CyberTrad with Matthew Olwell (Monthly Program)

  • 21 Nov 2015
  • 8:00 PM - 10:30 PM
  • Seekers Church, Washington, DC
CyberTrad is a musical experiment that combines melodic sensibilities from traditional Irish and Breton music, and blends them with rhythmic elements of contemporary Quebecois, funk, and Hip Hop. The project features Matthew Olwell on flute, vocals, and percussion, Dominic "Shodekeh ? Talifero on human Beatbox, and Aimee Curl on vocals.

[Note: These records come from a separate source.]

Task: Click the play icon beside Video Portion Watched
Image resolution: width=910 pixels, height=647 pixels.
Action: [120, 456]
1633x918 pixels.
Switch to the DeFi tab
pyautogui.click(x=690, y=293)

Original compositions and arrangements by Matthew Olwell make CyberTrad both familiar and intriguing.


Matthew Olwell has been performing and teaching at festivals and theaters across North America and Europe since 1996. He grew up in a family of wooden flute instrument-makers, immersed in a world of music, dance, and theatre, and performed for nine years with the Maryland-based Footworks Percussive Dance Ensemble. A co-founder of Good Foot Dance Company, Matthew is a multimedia artist who ascribes to his grandfather's definition of a dilettante: "one who delights in many things. ?

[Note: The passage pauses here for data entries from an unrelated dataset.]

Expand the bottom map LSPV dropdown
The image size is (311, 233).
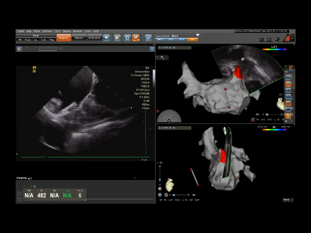click(175, 128)
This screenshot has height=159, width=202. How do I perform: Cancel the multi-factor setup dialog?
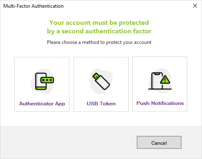(x=159, y=142)
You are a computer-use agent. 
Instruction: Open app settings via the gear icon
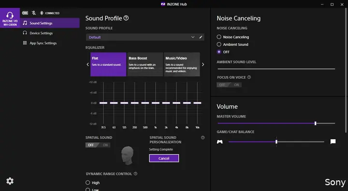[10, 181]
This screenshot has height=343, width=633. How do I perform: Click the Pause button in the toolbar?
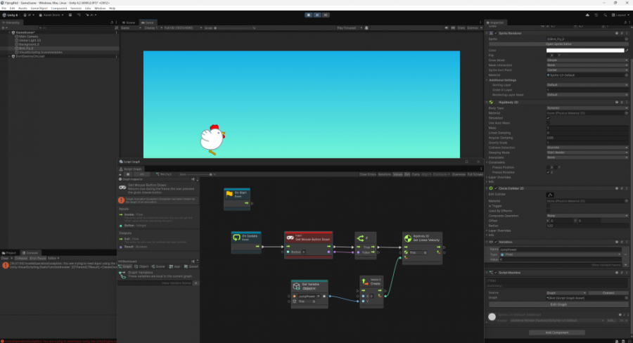coord(317,14)
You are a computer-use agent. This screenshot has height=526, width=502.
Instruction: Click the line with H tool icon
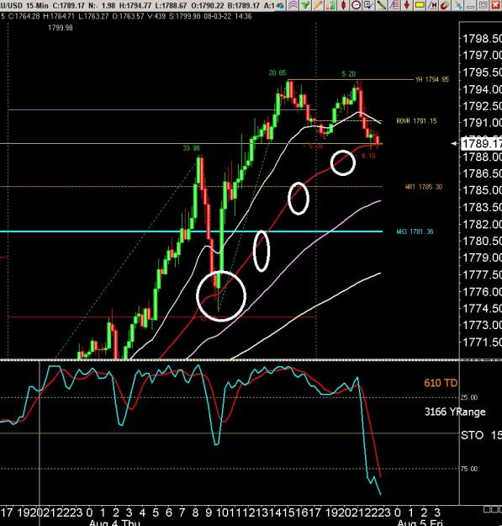(432, 5)
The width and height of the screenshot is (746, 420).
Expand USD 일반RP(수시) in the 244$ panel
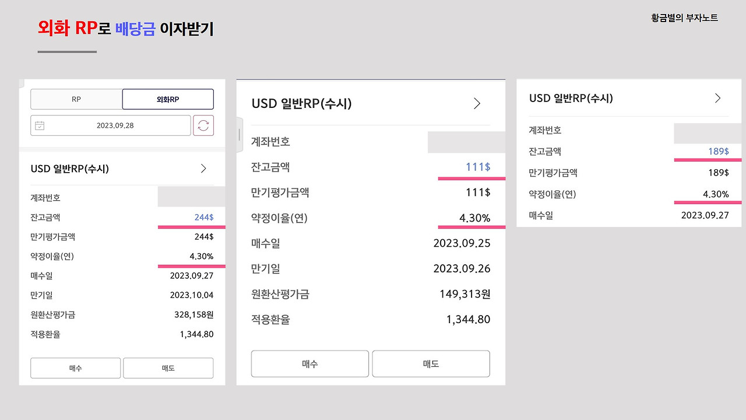coord(203,169)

You could call Shodekeh (a.k.a. Dominic Earle Shodekeh Talifero) a beatboxer or a vocal percussionist, if you want to feel a little more refined about it. But what the Baltimore-based musician seems to be more than anything is a chameleon, breathing out entire rhythm and bass tracks and blending them into a borderless range of performance situations. Shodekeh has moved from Beatboxing's Hip Hop roots to explore innovative collaborations with a wide range of traditional artists, including Tuvan Throat Singing, Lithuanian Folk Music, Experimental, Funk, Jazz, Rock, Classical, Ballet & various forms & techniques of Modern Dance.

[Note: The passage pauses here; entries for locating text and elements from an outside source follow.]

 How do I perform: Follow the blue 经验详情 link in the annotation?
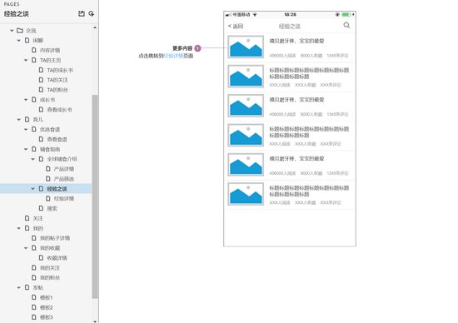[x=174, y=56]
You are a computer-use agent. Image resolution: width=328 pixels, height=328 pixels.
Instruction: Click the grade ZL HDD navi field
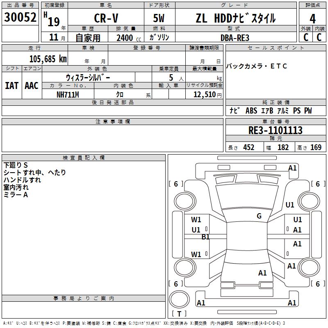coord(236,17)
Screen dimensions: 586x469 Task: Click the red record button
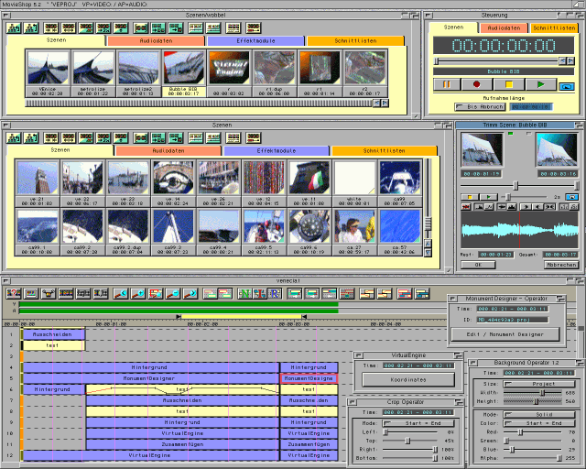point(476,84)

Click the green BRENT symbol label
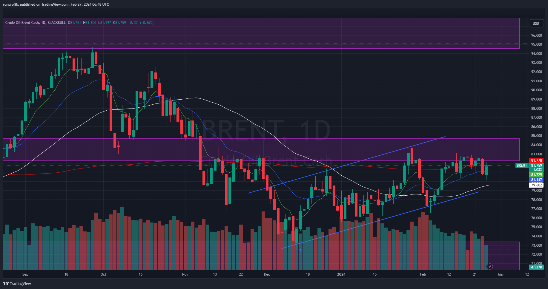click(522, 166)
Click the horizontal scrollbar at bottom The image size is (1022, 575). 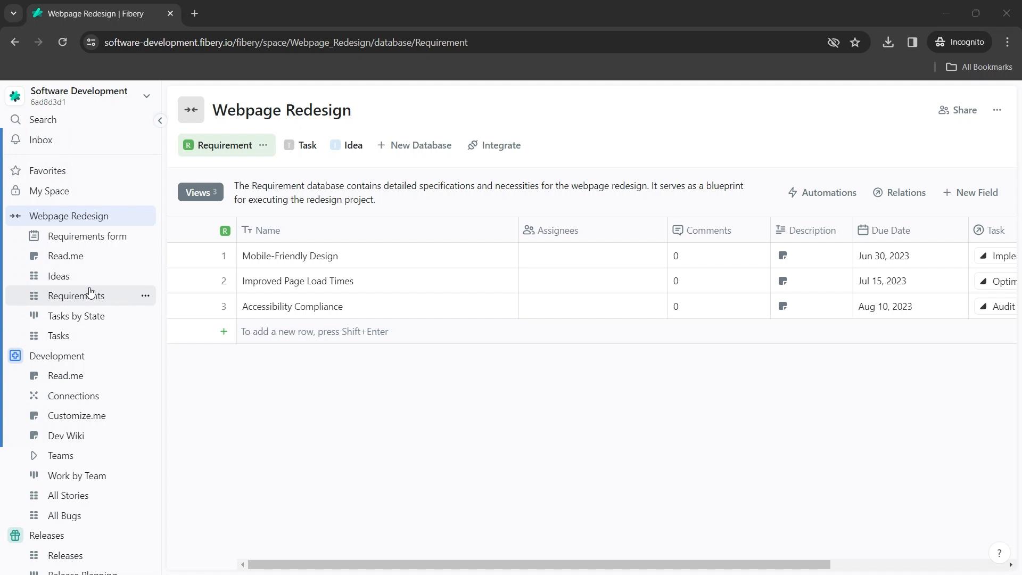click(x=537, y=564)
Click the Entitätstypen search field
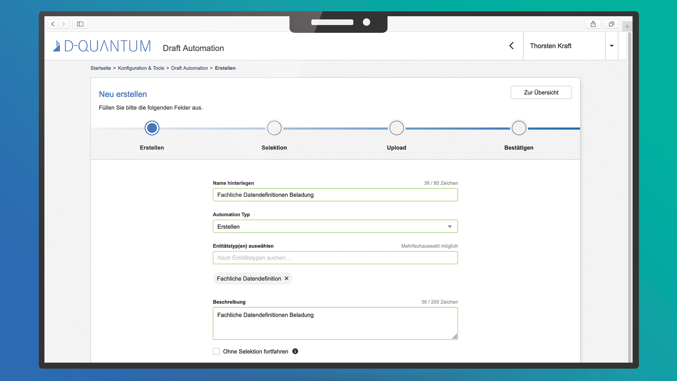 [335, 258]
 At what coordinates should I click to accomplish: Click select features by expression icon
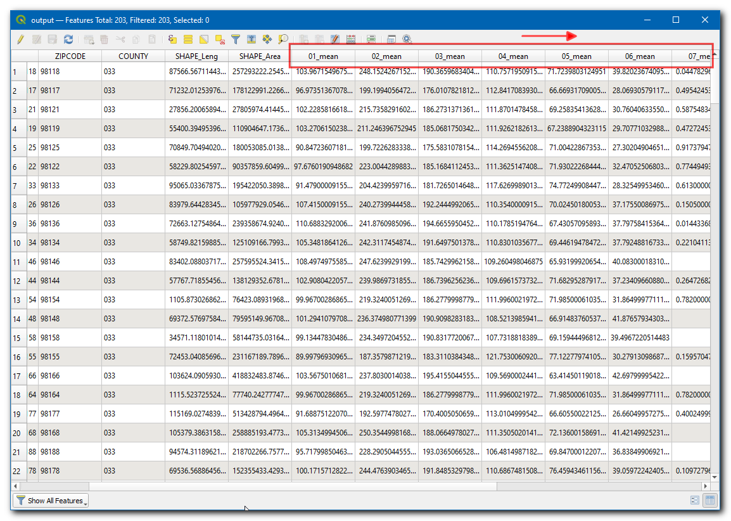pyautogui.click(x=172, y=39)
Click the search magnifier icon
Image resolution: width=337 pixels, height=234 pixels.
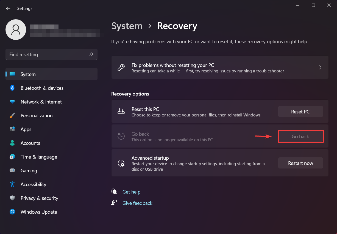[91, 55]
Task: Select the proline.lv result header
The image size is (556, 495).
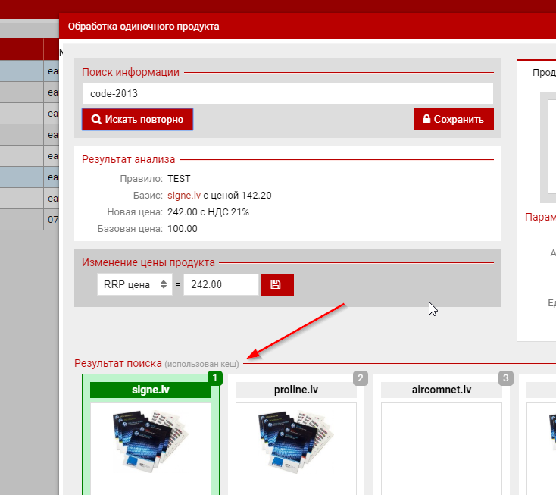Action: [295, 390]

Singer Aimee Curl grew up singing in church and with her family. In her early teens, she learned the lap dulcimer and joined her first band. She met other musicians, started singing more, and began experimenting with other instruments such as guitar, fiddle, and bass. She left home and spent the next ten years playing the electric bass and touring the country with a band named ThaMuseMeant before studying at the New School of Jazz and Contemporary Music in NYC where she picked up the upright bass fiddle. As a singer, she has a most distinctive voice with emotion and sincerity that makes even the most hardened listener soften and swoon.


At the Seeker's Church, 276 Carroll St NW (known as Carroll Avenue in Maryland), just opposite the Takoma station on Metro's Red Line. (On the opposite side of Carroll St. from the Metro and the 7-11.). Ample free weekend parking available in the Takoma Metro lot.